• _What the task asks_: Please pull out every line of the data below that contains the string "Instruction" and list those lines.

• _Stored rows_:
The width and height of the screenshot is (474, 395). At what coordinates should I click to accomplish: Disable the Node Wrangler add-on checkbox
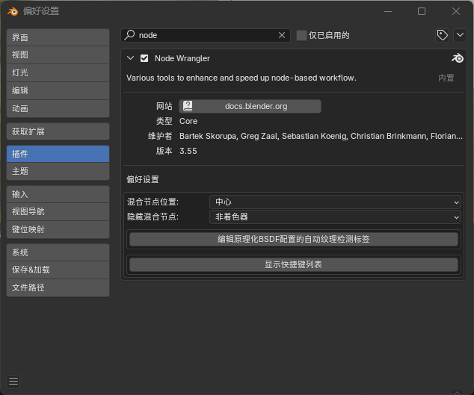click(144, 58)
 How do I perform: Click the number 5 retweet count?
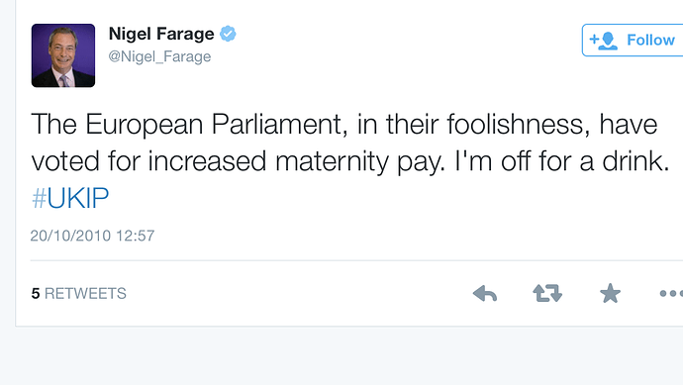coord(36,294)
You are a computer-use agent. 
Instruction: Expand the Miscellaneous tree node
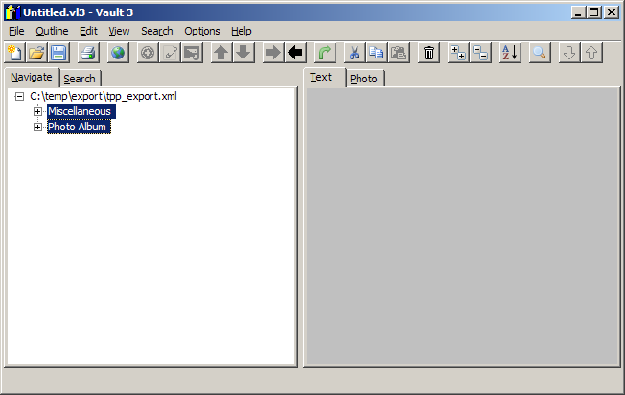(38, 112)
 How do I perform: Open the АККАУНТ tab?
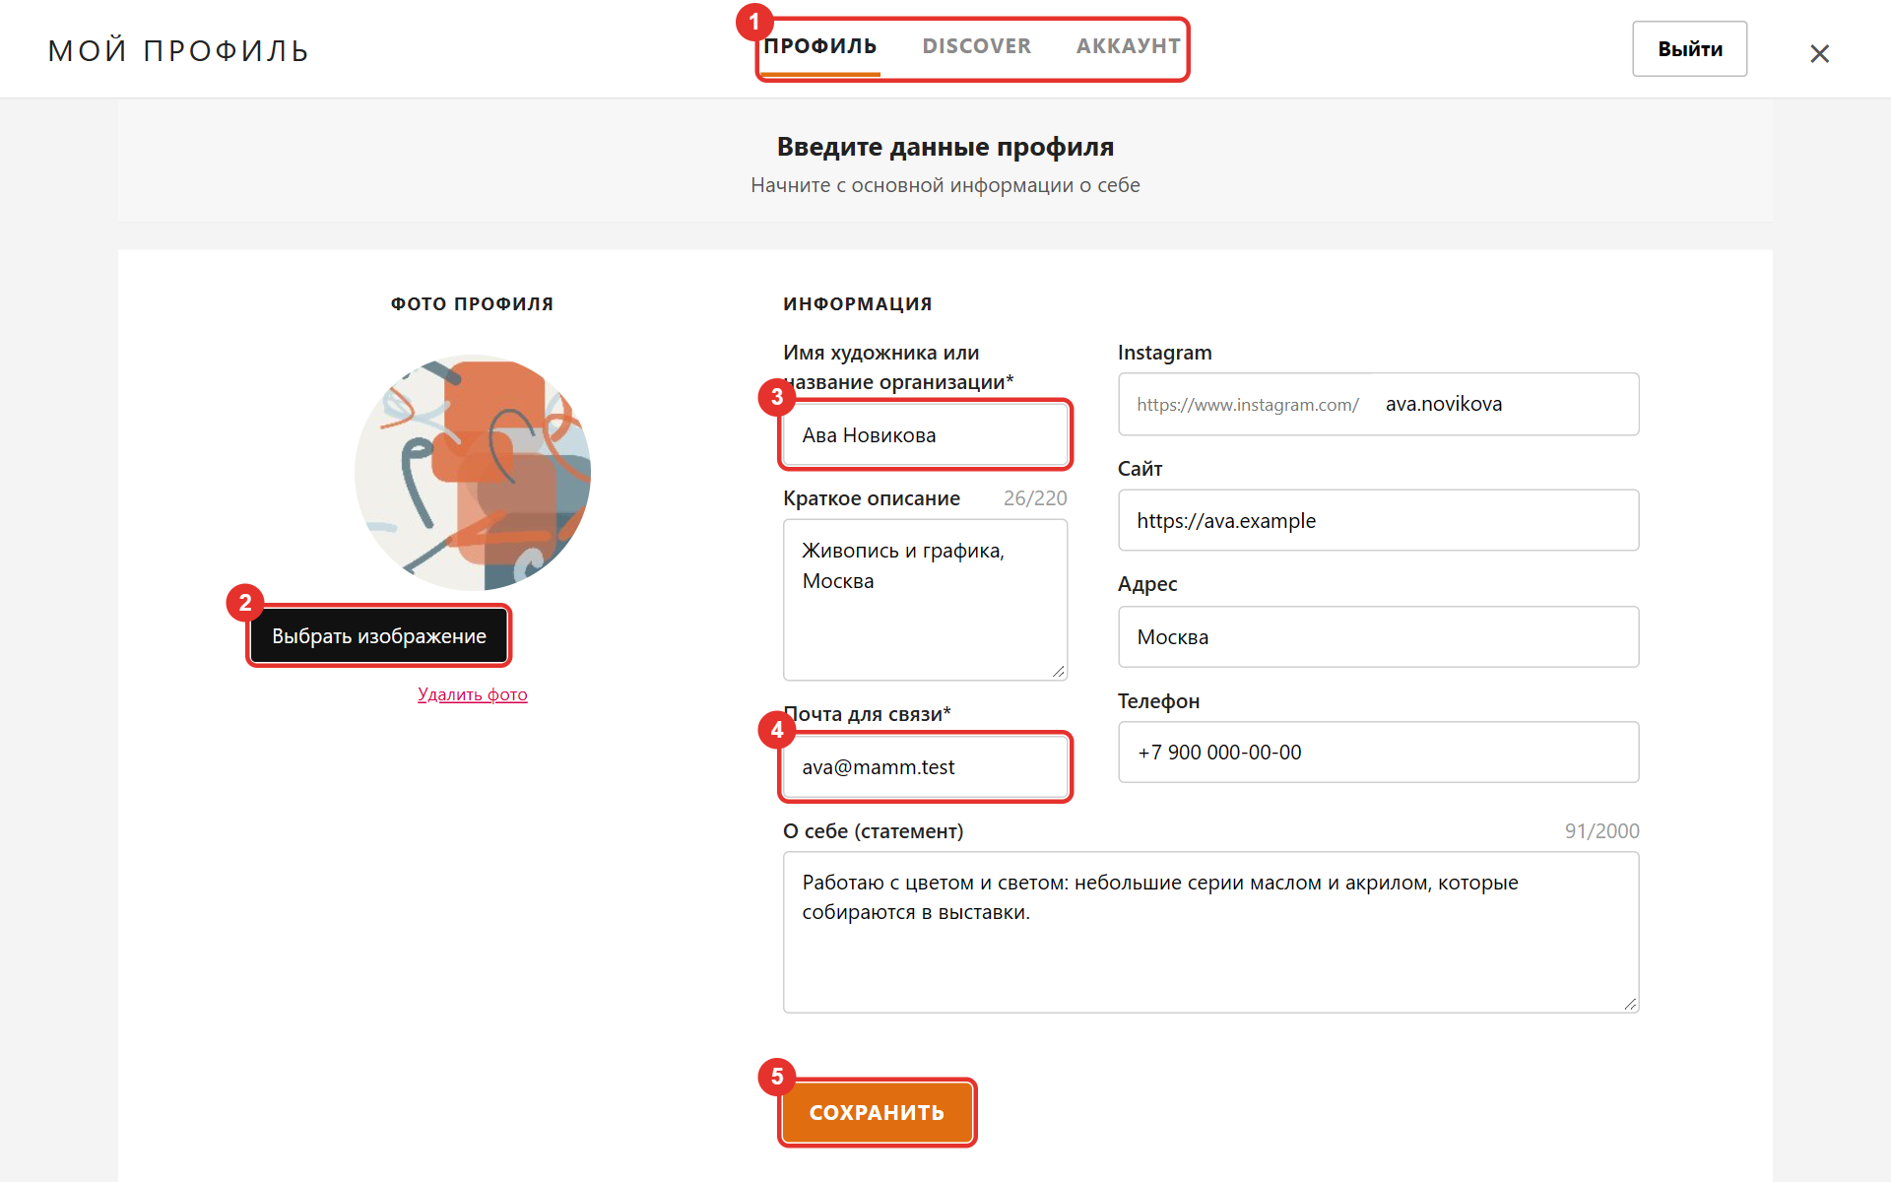pyautogui.click(x=1128, y=46)
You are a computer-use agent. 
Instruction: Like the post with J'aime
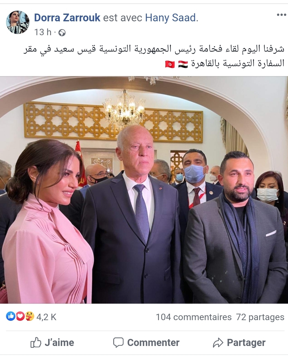pos(52,343)
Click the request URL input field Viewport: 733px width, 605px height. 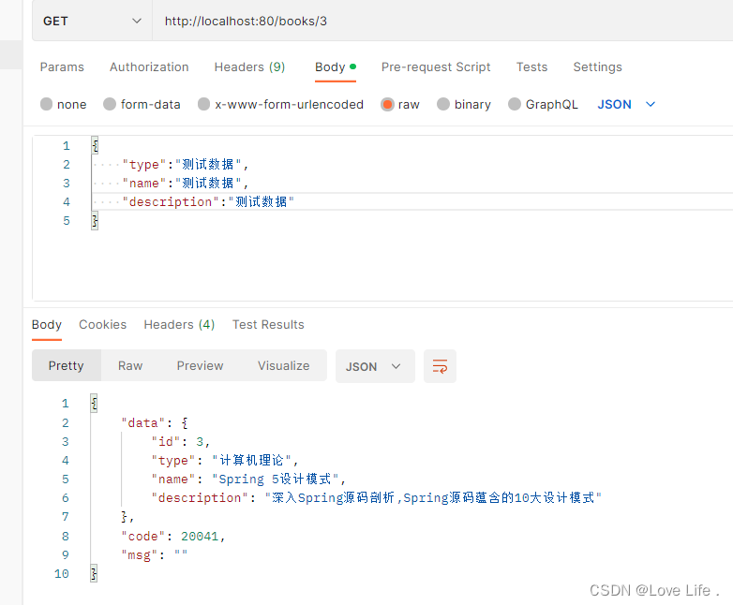pos(441,21)
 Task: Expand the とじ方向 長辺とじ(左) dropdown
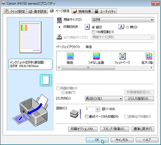point(104,99)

• _Task response_:
Instruction: Expand the Miscellaneous tree node
Instruction: Like the post with J'aime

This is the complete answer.